The fact that the ads were paid for with his credit card undercut his denials that he had nothing to do with placing them.
This is also the man given credit for organizing a street demonstration that helped to shut down a recount of votes in Florida after the 2000 presidential election. And in 1996 he was forced to quit the Robert Dole presidential campaign after provocative photos of him and his wife appeared in "swinger" magazines.
Shortly after Stone was hired in June, Spitzer-bashing activity on the Web picked up, and Bruno seemed to take a more aggressive stance toward his political foe.
But then on Aug. 6, Stone apparently crossed the line.
The caller to Barnard Spitzer, whose words were captured in a voice mail, warned that he will be dragged to Albany and "forced to testify" about controversial loans he made to his son during his 1994 campaign for attorney general. The caller adds that "there is not a g - - - - - n thing your phony, psycho, piece-of-s - - - son can do about it."
The call was traced to Stone's apartment in Manhattan, and the voice sounded familiar to anyone who has heard him on radio or TV.
He said it wasn't him - that he was the victim of the "ultimate dirty trick" by Spitzer or his aides. He said someone must have recorded his voice at some other time, and then spliced the words together to deliver the message. And, oh yes, the building he lives in is owned by a Spitzer fund-raiser, so he could have easily gained access to it when he wasn't there. And, besides, he recalled, he attended a play the night in question. Unfortunately for Stone, a check of the schedule of the Broadway show he said he attended that night, "Frost/Nixon," revealed that the theater was dark that Monday.
And the landlord said Stone's claim that he broke into his apartment was nonsense.
The excuses apparently didn't wash with Senate Majority Leader Joseph Bruno, who ended Stone's $20,000-a-month contract with the GOP Senate members the day after the phone-call tape became public.
But Bruno wouldn't answer when asked if he believed Stone's excuses, and insisted the scandal wouldn't distract him from trying to get Spitzer to answer "Troopergate"-related questions.
"Troopergate," the scandal involving Spitzer aides leaning on the State Police to try to get politically damaging information on Bruno, has been a godsend to the Republicans.

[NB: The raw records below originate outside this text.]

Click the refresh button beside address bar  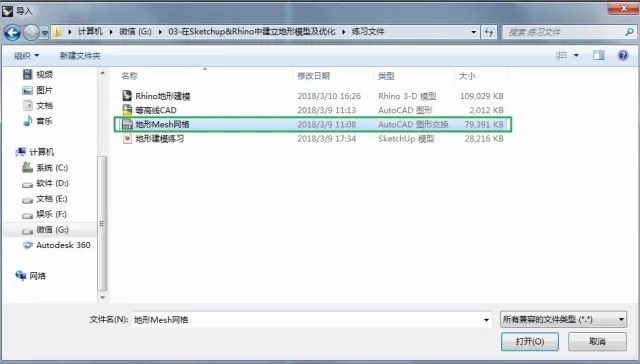(x=489, y=32)
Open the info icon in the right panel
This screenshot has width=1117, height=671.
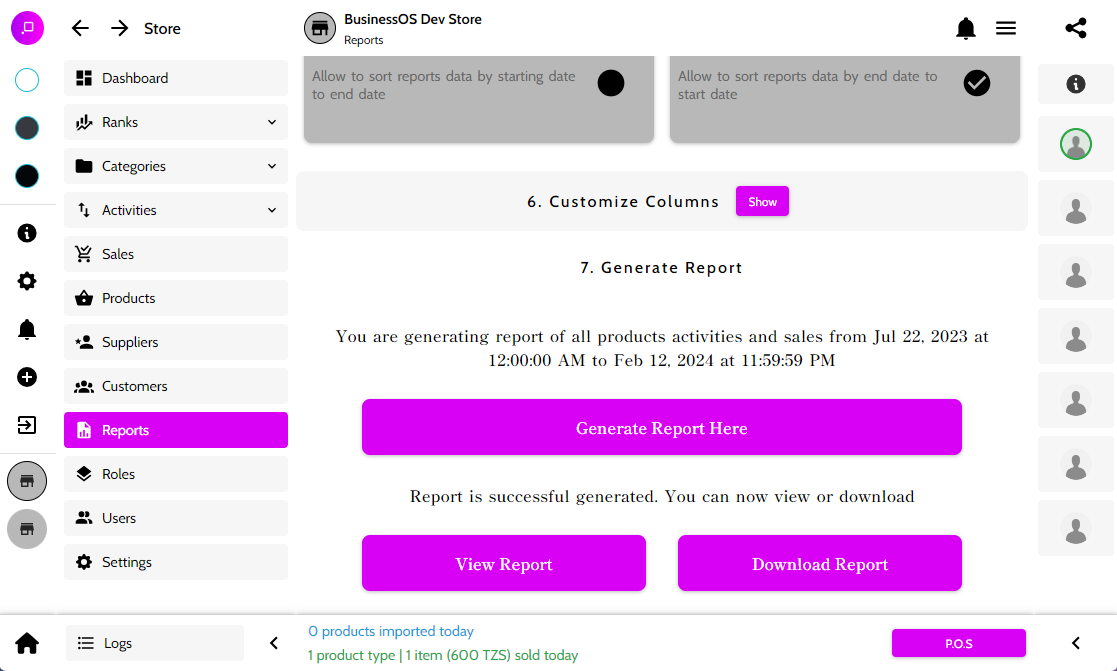[1076, 85]
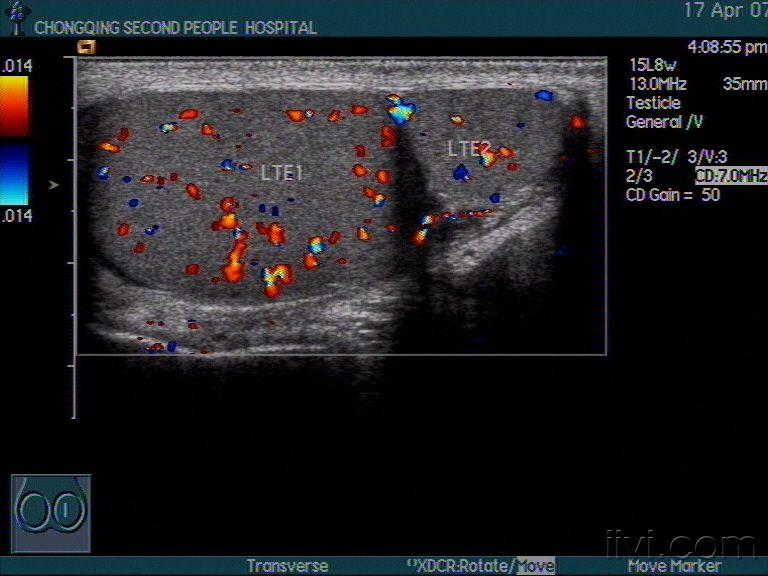
Task: Choose the XDCR:Rotate option
Action: [463, 566]
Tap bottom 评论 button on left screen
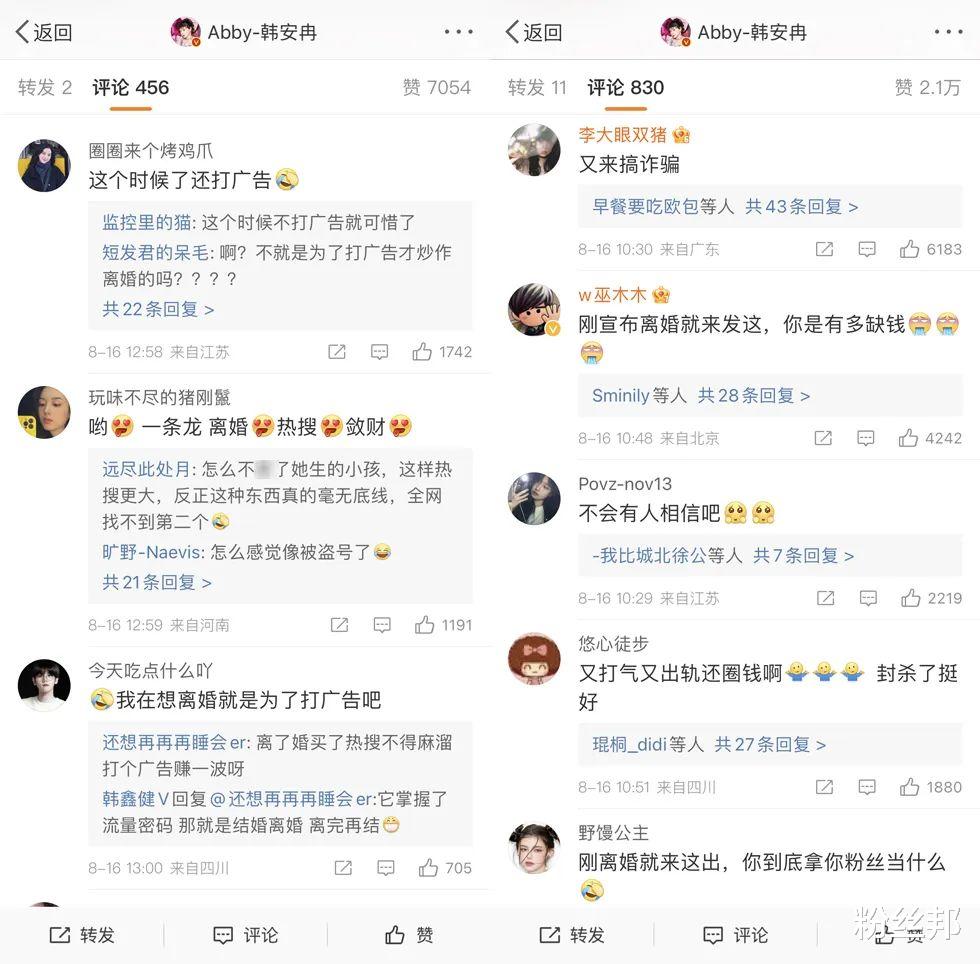Image resolution: width=980 pixels, height=964 pixels. tap(246, 935)
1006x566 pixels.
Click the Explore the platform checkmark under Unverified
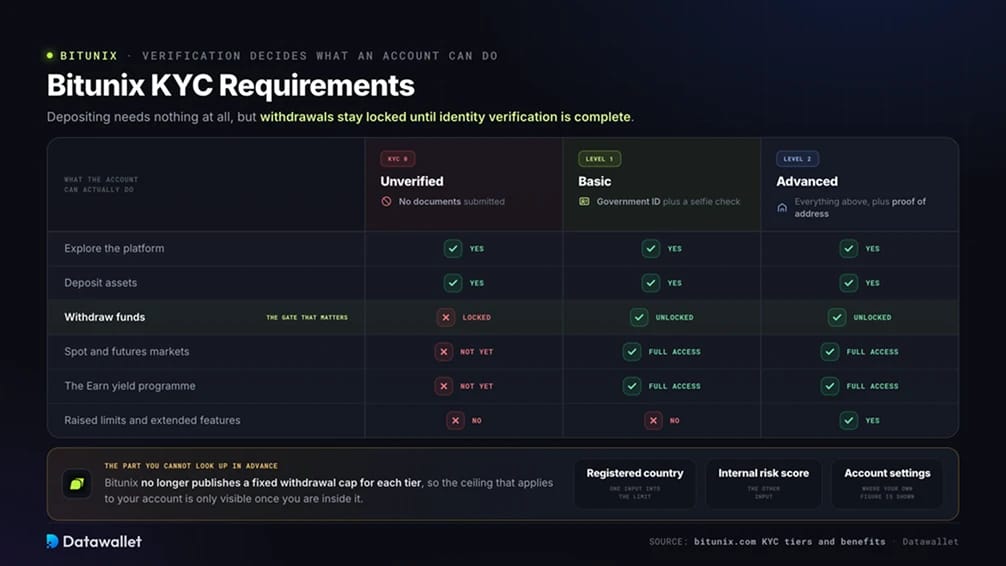coord(453,248)
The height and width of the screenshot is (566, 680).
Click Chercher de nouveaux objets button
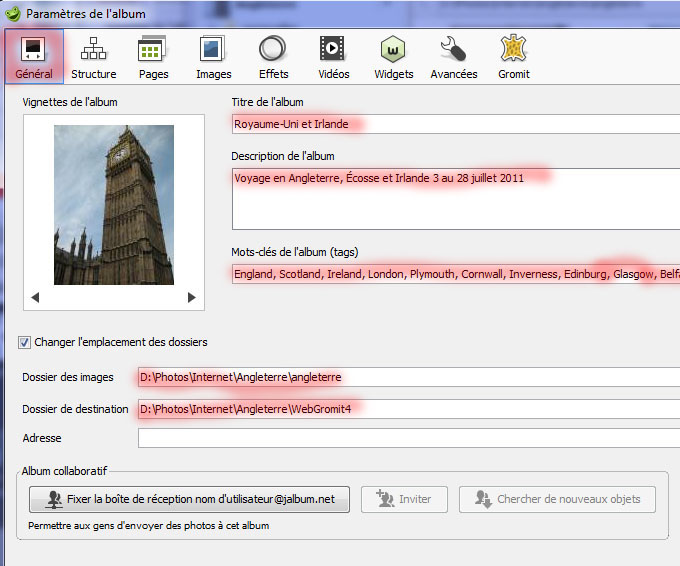(x=556, y=499)
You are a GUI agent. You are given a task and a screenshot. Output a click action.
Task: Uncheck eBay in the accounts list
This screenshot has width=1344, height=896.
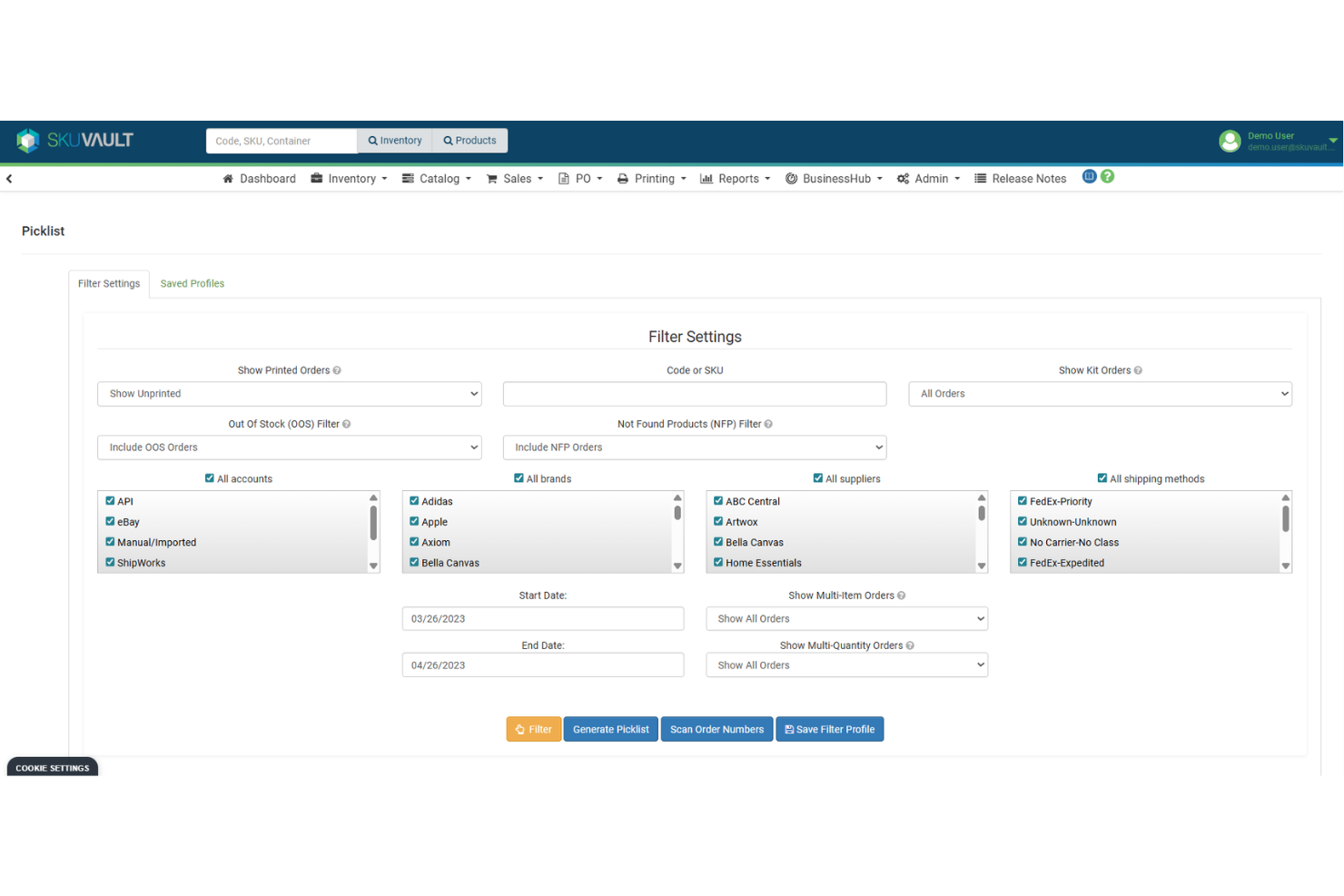click(111, 522)
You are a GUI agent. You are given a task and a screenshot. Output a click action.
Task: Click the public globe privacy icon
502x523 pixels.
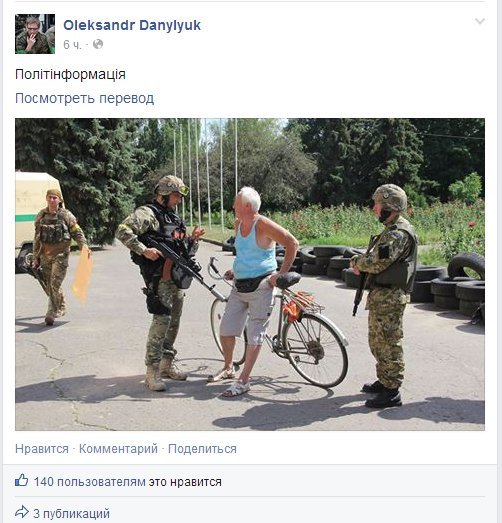click(x=98, y=44)

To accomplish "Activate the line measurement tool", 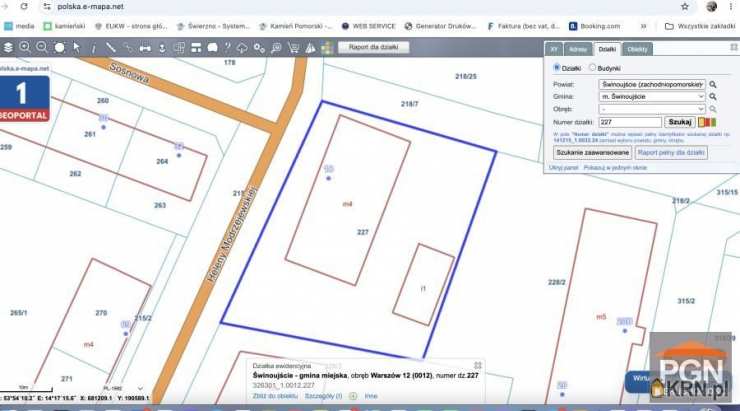I will click(111, 48).
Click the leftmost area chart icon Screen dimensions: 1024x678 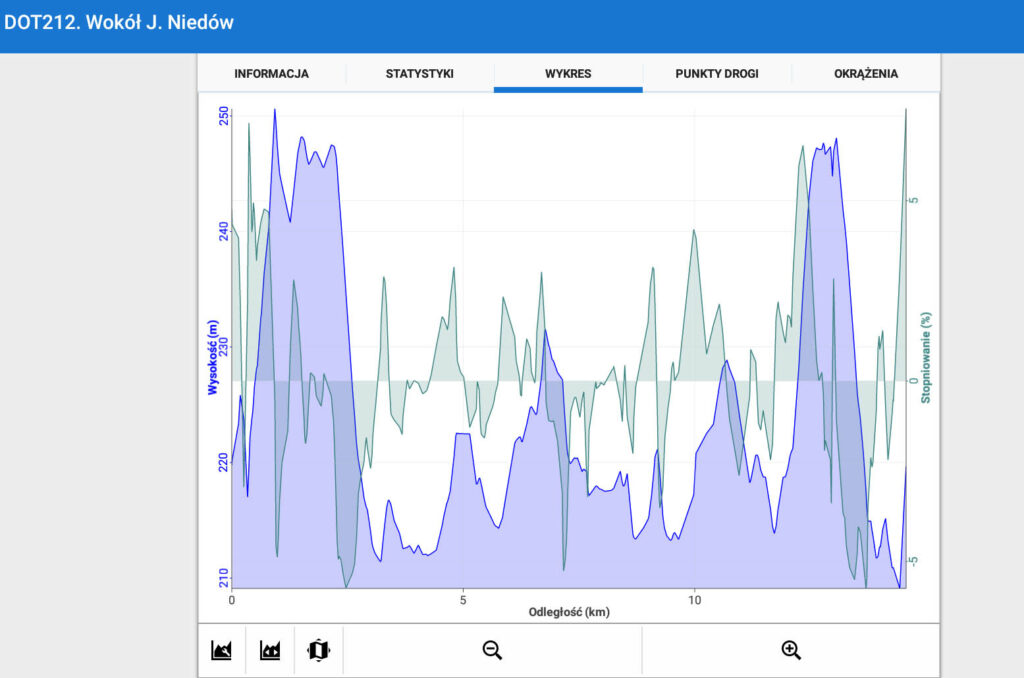coord(221,651)
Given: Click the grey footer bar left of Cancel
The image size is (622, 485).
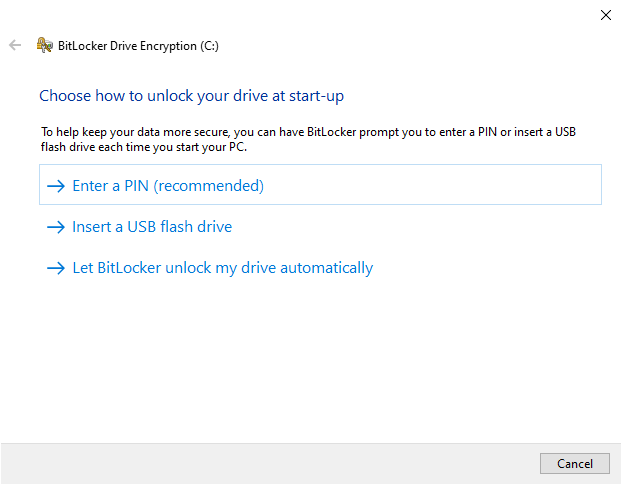Looking at the screenshot, I should [x=270, y=464].
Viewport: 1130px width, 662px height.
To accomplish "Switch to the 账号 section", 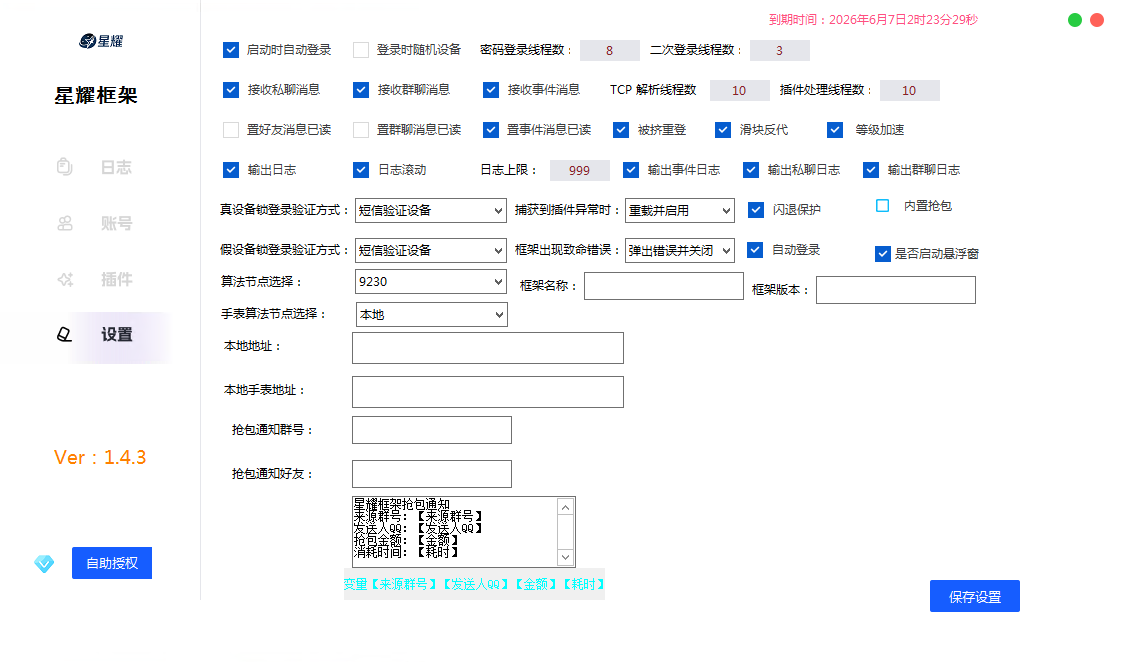I will 116,223.
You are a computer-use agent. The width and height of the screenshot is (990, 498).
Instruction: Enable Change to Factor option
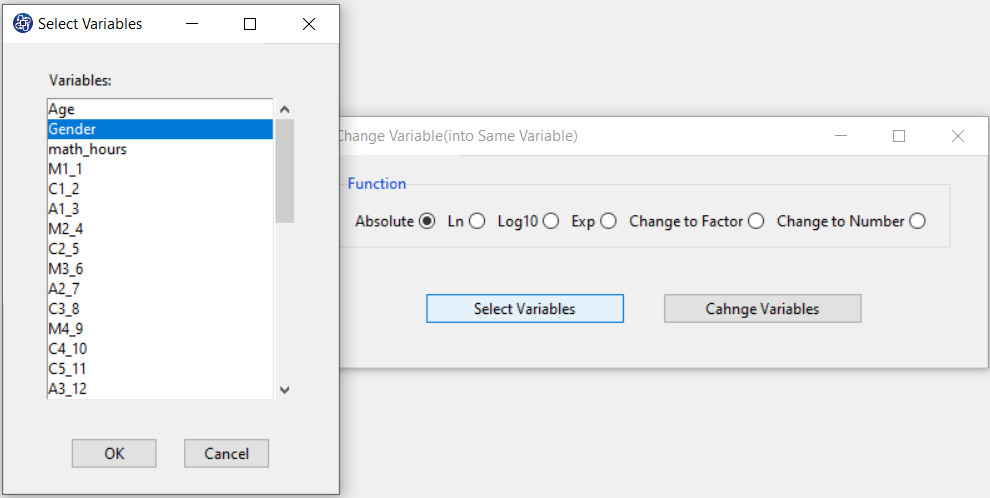[756, 222]
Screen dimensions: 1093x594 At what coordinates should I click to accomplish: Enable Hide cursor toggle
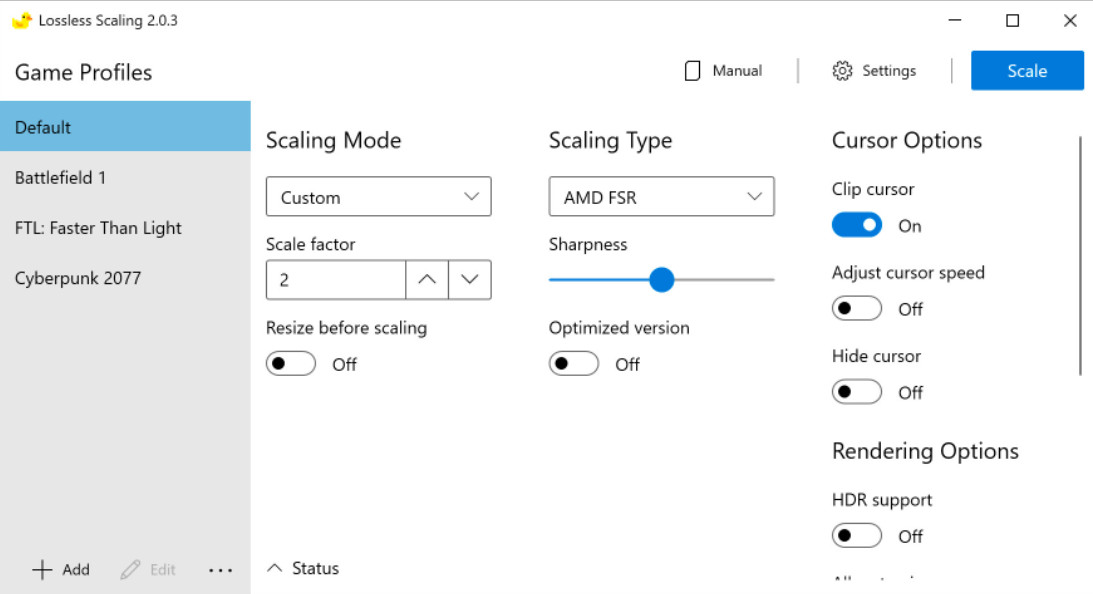[857, 392]
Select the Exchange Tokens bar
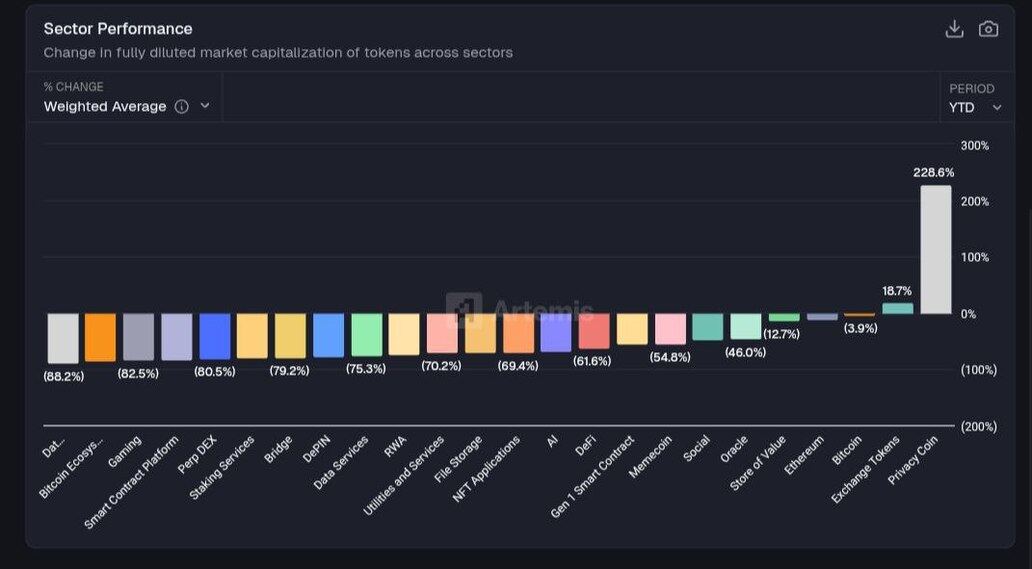 897,308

After more than six months of mostly trying to fend off attacks from the state's hyper-aggressive chief executive, they finally have gotten the chance to attack him. Bruno, likely coached by Stone, has been aggressively criticizing the governor for not answering all questions raised by the scandal, and pointing out that polls show a majority of New Yorkers don't believe the governor's contention that he didn't know what his aides were up to.
But Bruno can no more ignore or wish away the Stone scandal than Spitzer has been able to banish Troopergate. Likewise, Democrats' attempts to equate Stone's apparent offenses with Troopergate won't wash with most people. If charges that he made the phone call are true, Stone was a political consultant run amok. That's different from top state officials using the State Police for political purposes. But there certainly is some symmetry here. Stone did a bad thing. Bruno says he didn't know about it and won't talk about it any more. At least two Spitzer aides also sinned. Spitzer says he didn't know about it and won't talk about it any more either.
In tandem, the scandals have managed to do what seemed unthinkable just seven months ago: It makes the Pataki administration, and its hyperpartisanship, cynicism and strained ethical climate, seem like the good old days.